[Collected data entries]
- Opening Delimiter -
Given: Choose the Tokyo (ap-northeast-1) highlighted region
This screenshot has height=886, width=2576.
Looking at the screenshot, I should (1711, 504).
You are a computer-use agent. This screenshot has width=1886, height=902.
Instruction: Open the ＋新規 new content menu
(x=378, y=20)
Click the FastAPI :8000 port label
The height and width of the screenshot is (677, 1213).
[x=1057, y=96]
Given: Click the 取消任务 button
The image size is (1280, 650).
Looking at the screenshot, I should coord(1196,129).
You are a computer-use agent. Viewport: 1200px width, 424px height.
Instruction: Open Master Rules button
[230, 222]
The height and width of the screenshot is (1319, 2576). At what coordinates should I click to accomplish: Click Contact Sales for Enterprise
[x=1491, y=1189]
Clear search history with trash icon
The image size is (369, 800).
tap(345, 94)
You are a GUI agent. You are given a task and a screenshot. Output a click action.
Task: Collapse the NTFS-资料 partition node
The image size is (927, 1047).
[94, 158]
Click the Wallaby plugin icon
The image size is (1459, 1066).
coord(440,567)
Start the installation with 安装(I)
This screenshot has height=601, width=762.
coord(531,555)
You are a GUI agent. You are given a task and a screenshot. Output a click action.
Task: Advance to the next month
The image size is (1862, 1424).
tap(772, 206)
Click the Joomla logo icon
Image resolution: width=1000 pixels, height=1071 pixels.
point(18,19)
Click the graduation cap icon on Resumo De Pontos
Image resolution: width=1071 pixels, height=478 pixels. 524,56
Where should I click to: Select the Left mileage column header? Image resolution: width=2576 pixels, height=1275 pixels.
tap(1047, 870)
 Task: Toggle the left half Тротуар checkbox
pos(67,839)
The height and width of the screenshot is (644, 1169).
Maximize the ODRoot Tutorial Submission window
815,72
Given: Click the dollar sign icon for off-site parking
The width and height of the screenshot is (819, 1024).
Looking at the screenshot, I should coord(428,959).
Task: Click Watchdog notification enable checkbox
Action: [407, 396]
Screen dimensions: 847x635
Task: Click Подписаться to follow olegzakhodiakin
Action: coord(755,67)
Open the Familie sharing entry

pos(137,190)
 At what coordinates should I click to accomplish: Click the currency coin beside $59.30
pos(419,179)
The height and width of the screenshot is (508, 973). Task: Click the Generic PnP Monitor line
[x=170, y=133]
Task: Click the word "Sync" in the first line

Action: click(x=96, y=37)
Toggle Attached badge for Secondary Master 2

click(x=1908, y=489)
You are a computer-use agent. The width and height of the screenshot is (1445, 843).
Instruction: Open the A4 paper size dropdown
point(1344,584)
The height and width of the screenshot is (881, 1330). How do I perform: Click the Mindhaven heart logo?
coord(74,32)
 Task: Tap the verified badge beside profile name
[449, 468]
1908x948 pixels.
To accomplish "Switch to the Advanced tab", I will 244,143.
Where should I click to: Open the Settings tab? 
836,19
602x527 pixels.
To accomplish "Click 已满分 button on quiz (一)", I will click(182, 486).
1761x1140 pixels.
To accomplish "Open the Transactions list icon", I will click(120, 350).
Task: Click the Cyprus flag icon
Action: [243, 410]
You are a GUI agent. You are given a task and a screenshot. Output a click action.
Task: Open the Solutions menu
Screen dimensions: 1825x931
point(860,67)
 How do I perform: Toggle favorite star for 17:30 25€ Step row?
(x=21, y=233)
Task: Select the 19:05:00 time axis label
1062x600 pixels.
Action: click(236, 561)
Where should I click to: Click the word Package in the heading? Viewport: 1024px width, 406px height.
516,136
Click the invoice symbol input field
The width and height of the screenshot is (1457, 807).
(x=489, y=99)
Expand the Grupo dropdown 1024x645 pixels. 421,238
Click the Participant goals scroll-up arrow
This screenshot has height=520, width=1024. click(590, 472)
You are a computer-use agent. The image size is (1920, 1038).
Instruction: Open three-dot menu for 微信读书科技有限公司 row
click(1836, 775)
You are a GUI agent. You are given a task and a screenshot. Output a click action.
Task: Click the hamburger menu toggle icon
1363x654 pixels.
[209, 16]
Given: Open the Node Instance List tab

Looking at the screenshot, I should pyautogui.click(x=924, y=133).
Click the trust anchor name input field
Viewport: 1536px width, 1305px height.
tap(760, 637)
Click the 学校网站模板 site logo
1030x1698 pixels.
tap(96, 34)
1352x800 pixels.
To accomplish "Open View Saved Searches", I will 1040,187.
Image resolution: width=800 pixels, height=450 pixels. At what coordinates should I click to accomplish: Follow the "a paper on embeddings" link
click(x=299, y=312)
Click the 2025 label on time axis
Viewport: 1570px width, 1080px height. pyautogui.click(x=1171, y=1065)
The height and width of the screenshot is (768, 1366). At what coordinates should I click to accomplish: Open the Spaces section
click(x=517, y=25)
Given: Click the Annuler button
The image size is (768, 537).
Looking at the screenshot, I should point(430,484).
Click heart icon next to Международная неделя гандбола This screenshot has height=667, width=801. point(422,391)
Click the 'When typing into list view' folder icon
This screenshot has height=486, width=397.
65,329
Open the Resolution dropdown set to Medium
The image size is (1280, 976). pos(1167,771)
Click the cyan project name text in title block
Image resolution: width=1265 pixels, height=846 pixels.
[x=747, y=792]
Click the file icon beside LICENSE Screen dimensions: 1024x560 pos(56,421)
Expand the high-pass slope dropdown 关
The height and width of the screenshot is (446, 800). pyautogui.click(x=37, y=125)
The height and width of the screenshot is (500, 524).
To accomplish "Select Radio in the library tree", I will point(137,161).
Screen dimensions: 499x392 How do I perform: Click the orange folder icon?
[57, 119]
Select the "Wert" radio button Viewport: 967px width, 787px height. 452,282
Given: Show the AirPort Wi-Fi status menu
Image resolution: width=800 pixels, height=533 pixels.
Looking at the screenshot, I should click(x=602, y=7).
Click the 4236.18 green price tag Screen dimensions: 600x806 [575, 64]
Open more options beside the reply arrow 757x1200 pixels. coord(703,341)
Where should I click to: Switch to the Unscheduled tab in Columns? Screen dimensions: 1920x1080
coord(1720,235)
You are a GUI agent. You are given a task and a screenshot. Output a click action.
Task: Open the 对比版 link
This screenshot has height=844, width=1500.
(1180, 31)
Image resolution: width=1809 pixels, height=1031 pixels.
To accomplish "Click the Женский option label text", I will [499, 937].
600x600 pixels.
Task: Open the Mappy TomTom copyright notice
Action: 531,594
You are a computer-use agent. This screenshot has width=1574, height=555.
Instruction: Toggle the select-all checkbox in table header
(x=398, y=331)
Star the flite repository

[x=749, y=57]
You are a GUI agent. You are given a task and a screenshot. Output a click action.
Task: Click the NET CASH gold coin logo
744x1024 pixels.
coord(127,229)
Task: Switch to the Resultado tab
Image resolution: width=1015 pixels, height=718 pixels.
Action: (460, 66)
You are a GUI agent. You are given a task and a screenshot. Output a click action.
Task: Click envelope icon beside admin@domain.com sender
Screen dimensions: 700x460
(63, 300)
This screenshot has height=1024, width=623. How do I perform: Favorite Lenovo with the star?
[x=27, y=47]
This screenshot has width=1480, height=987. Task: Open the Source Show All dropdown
- Closing Delimiter -
● Prompt
Repeat, word for word, all the lines above.

● Answer area
Given: Choose the Tokyo (ap-northeast-1) highlighted region
This screenshot has height=886, width=2576.
Looking at the screenshot, I should (1711, 504).
You are a computer-use agent. This screenshot has width=1886, height=902.
Instruction: Open the ＋新規 new content menu
(x=378, y=20)
Click the FastAPI :8000 port label
The height and width of the screenshot is (677, 1213).
[x=1057, y=96]
Given: Click the 取消任务 button
The image size is (1280, 650).
Looking at the screenshot, I should coord(1196,129).
You are a computer-use agent. Viewport: 1200px width, 424px height.
Instruction: Open Master Rules button
[230, 222]
The height and width of the screenshot is (1319, 2576). At what coordinates should I click to accomplish: Click Contact Sales for Enterprise
[x=1491, y=1189]
Clear search history with trash icon
The image size is (369, 800).
tap(345, 94)
You are a GUI agent. You are given a task and a screenshot. Output a click action.
Task: Collapse the NTFS-资料 partition node
The image size is (927, 1047).
[94, 158]
Click the Wallaby plugin icon
The image size is (1459, 1066).
coord(440,567)
Start the installation with 安装(I)
This screenshot has height=601, width=762.
coord(531,555)
You are a GUI agent. You are given a task and a screenshot. Output a click action.
Task: Advance to the next month
The image size is (1862, 1424).
tap(772, 206)
Click the Joomla logo icon
Image resolution: width=1000 pixels, height=1071 pixels.
point(18,19)
Click the graduation cap icon on Resumo De Pontos
Image resolution: width=1071 pixels, height=478 pixels. 524,56
Where should I click to: Select the Left mileage column header? Image resolution: width=2576 pixels, height=1275 pixels.
tap(1047, 870)
 Task: Toggle the left half Тротуар checkbox
pos(67,839)
The height and width of the screenshot is (644, 1169).
Maximize the ODRoot Tutorial Submission window
815,72
Given: Click the dollar sign icon for off-site parking
The width and height of the screenshot is (819, 1024).
Looking at the screenshot, I should coord(428,959).
Task: Click Watchdog notification enable checkbox
Action: [407, 396]
Screen dimensions: 847x635
Task: Click Подписаться to follow olegzakhodiakin
Action: coord(755,67)
Open the Familie sharing entry

pos(137,190)
 At what coordinates should I click to accomplish: Click the currency coin beside $59.30
pos(419,179)
The height and width of the screenshot is (508, 973). Task: Click the Generic PnP Monitor line
[x=170, y=133]
Task: Click the word "Sync" in the first line

Action: click(x=96, y=37)
Toggle Attached badge for Secondary Master 2

click(x=1908, y=489)
You are a computer-use agent. The width and height of the screenshot is (1445, 843).
Instruction: Open the A4 paper size dropdown
point(1344,584)
The height and width of the screenshot is (881, 1330). How do I perform: Click the Mindhaven heart logo?
coord(74,32)
 Task: Tap the verified badge beside profile name
[449, 468]
1908x948 pixels.
To accomplish "Switch to the Advanced tab", I will 244,143.
Where should I click to: Open the Settings tab? 
836,19
602x527 pixels.
To accomplish "Click 已满分 button on quiz (一)", I will click(182, 486).
1761x1140 pixels.
To accomplish "Open the Transactions list icon", I will click(120, 350).
Task: Click the Cyprus flag icon
Action: [243, 410]
You are a GUI agent. You are given a task and a screenshot. Output a click action.
Task: Open the Solutions menu
Screen dimensions: 1825x931
point(860,67)
 How do I perform: Toggle favorite star for 17:30 25€ Step row?
(x=21, y=233)
Task: Select the 19:05:00 time axis label
1062x600 pixels.
Action: click(236, 561)
Where should I click to: Click the word Package in the heading? Viewport: 1024px width, 406px height.
516,136
Click the invoice symbol input field
The width and height of the screenshot is (1457, 807).
(x=489, y=99)
Expand the Grupo dropdown 1024x645 pixels. 421,238
Click the Participant goals scroll-up arrow
This screenshot has height=520, width=1024. click(590, 472)
You are a computer-use agent. The image size is (1920, 1038).
Instruction: Open three-dot menu for 微信读书科技有限公司 row
click(1836, 775)
You are a GUI agent. You are given a task and a screenshot. Output a click action.
Task: Click the hamburger menu toggle icon
1363x654 pixels.
[209, 16]
Given: Open the Node Instance List tab

Looking at the screenshot, I should pyautogui.click(x=924, y=133).
Click the trust anchor name input field
Viewport: 1536px width, 1305px height.
tap(760, 637)
Click the 学校网站模板 site logo
1030x1698 pixels.
tap(96, 34)
1352x800 pixels.
To accomplish "Open View Saved Searches", I will 1040,187.
Image resolution: width=800 pixels, height=450 pixels. At what coordinates should I click to accomplish: Follow the "a paper on embeddings" link
click(x=299, y=312)
Click the 2025 label on time axis
Viewport: 1570px width, 1080px height. pyautogui.click(x=1171, y=1065)
The height and width of the screenshot is (768, 1366). At what coordinates should I click to accomplish: Open the Spaces section
click(x=517, y=25)
Given: Click the Annuler button
The image size is (768, 537).
Looking at the screenshot, I should point(430,484).
Click heart icon next to Международная неделя гандбола This screenshot has height=667, width=801. point(422,391)
Click the 'When typing into list view' folder icon
This screenshot has height=486, width=397.
65,329
Open the Resolution dropdown set to Medium
The image size is (1280, 976). pos(1167,771)
Click the cyan project name text in title block
Image resolution: width=1265 pixels, height=846 pixels.
[x=747, y=792]
Click the file icon beside LICENSE Screen dimensions: 1024x560 pos(56,421)
Expand the high-pass slope dropdown 关
The height and width of the screenshot is (446, 800). pyautogui.click(x=37, y=125)
The height and width of the screenshot is (500, 524).
To accomplish "Select Radio in the library tree", I will point(137,161).
Screen dimensions: 499x392 How do I perform: Click the orange folder icon?
[57, 119]
Select the "Wert" radio button Viewport: 967px width, 787px height. 452,282
Given: Show the AirPort Wi-Fi status menu
Image resolution: width=800 pixels, height=533 pixels.
Looking at the screenshot, I should click(x=602, y=7).
Click the 4236.18 green price tag Screen dimensions: 600x806 [575, 64]
Open more options beside the reply arrow 757x1200 pixels. coord(703,341)
Where should I click to: Switch to the Unscheduled tab in Columns? Screen dimensions: 1920x1080
coord(1720,235)
You are a GUI agent. You are given a task and a screenshot. Output a click action.
Task: Open the 对比版 link
This screenshot has height=844, width=1500.
(1180, 31)
Image resolution: width=1809 pixels, height=1031 pixels.
To accomplish "Click the Женский option label text", I will [499, 937].
600x600 pixels.
Task: Open the Mappy TomTom copyright notice
Action: 531,594
You are a computer-use agent. This screenshot has width=1574, height=555.
Instruction: Toggle the select-all checkbox in table header
(x=398, y=331)
Star the flite repository

[x=749, y=57]
You are a GUI agent. You are given a task and a screenshot. Output a click action.
Task: Click the NET CASH gold coin logo
744x1024 pixels.
coord(127,229)
Task: Switch to the Resultado tab
Image resolution: width=1015 pixels, height=718 pixels.
Action: (460, 66)
You are a GUI agent. You are given a task and a screenshot. Output a click action.
Task: Click envelope icon beside admin@domain.com sender
Screen dimensions: 700x460
(63, 300)
This screenshot has height=1024, width=623. How do I perform: Favorite Lenovo with the star?
[x=27, y=47]
This screenshot has width=1480, height=987. Task: Open the Source Show All dropdown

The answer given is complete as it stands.